-- Begin DATA EXCERPTS --
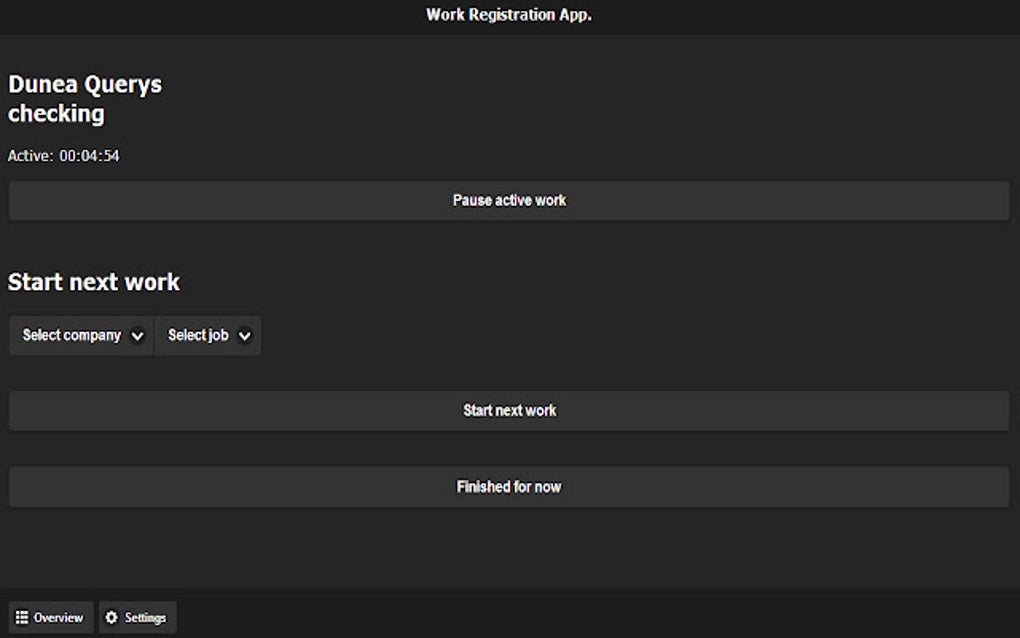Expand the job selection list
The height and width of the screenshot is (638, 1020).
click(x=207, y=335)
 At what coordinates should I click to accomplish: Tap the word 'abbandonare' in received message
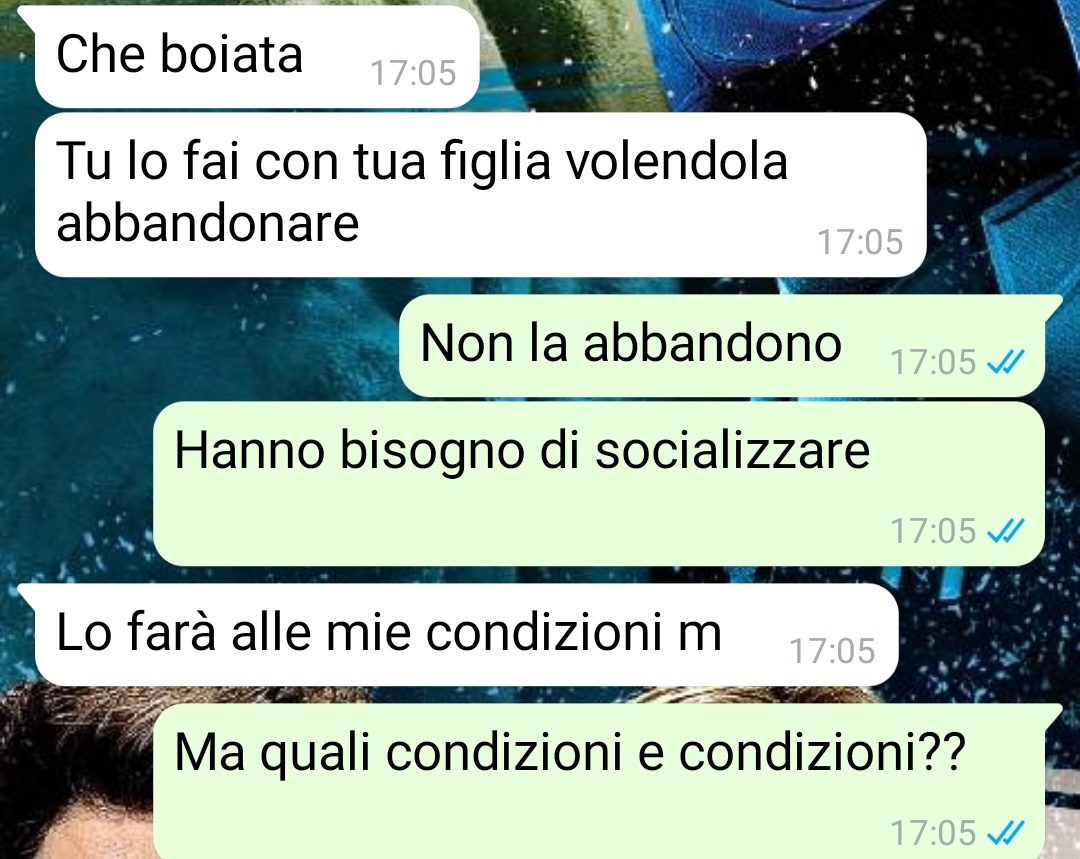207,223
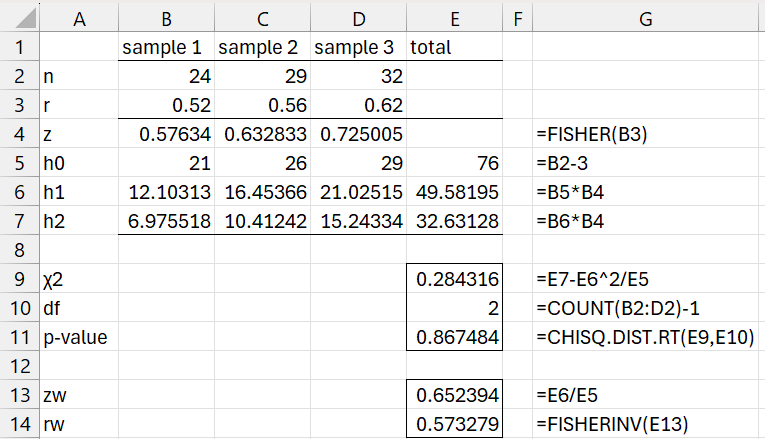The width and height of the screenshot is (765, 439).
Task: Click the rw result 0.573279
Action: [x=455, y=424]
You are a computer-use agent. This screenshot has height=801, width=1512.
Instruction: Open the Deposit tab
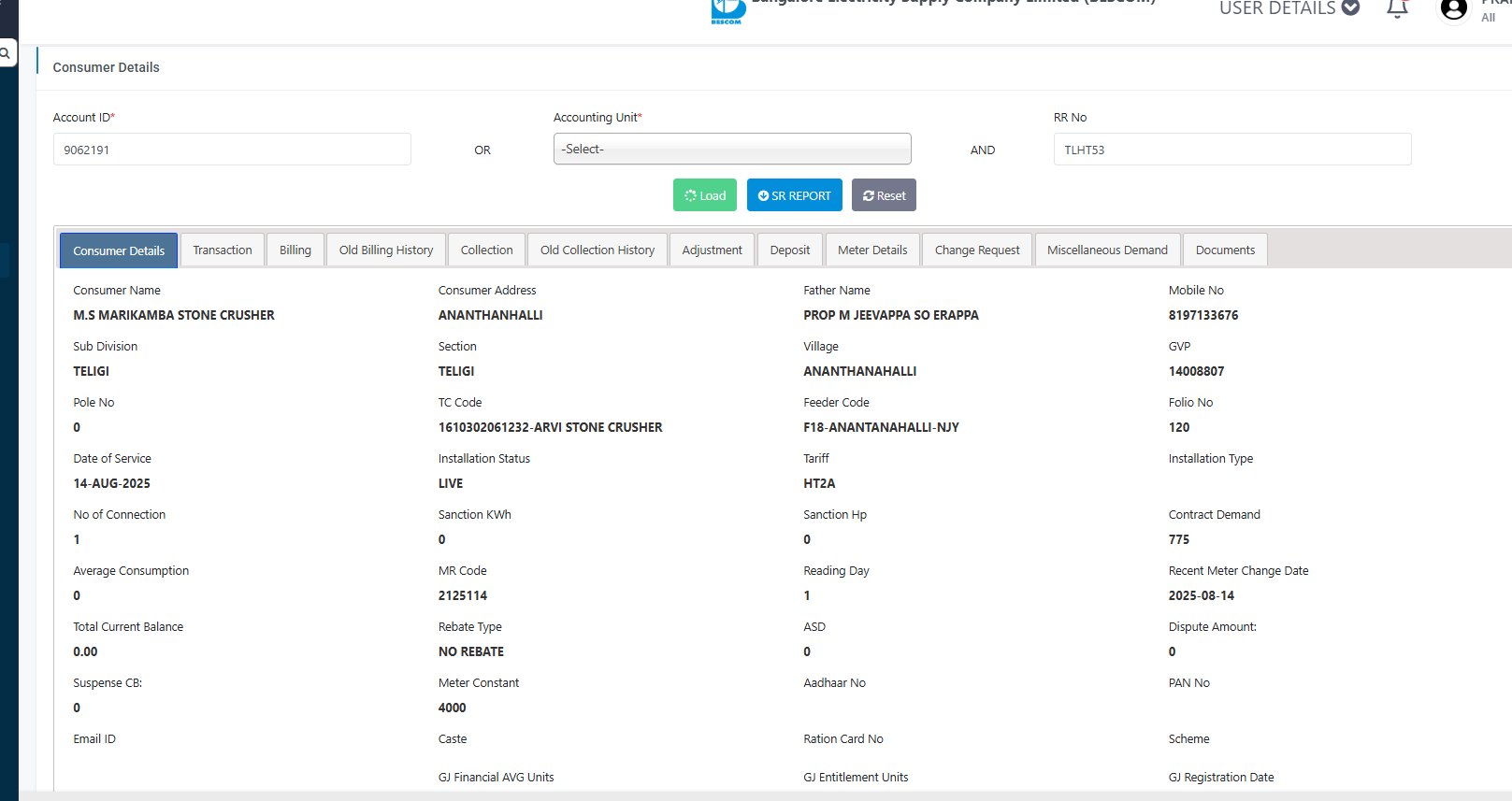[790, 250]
-- End DATA EXCERPTS --
> _GOAL_:
Give back every line of the listing above word for word, leaving out the pictures.

> _COMPLETED TASK_:
Expand the job selection list
The height and width of the screenshot is (638, 1020).
click(x=207, y=335)
 At what coordinates should I click to accomplish: Tap the word 'abbandonare' in received message
207,223
The width and height of the screenshot is (765, 439).
Task: Click the rw result 0.573279
Action: [x=455, y=424]
You are a computer-use agent. This screenshot has height=801, width=1512.
Instruction: Open the Deposit tab
[790, 250]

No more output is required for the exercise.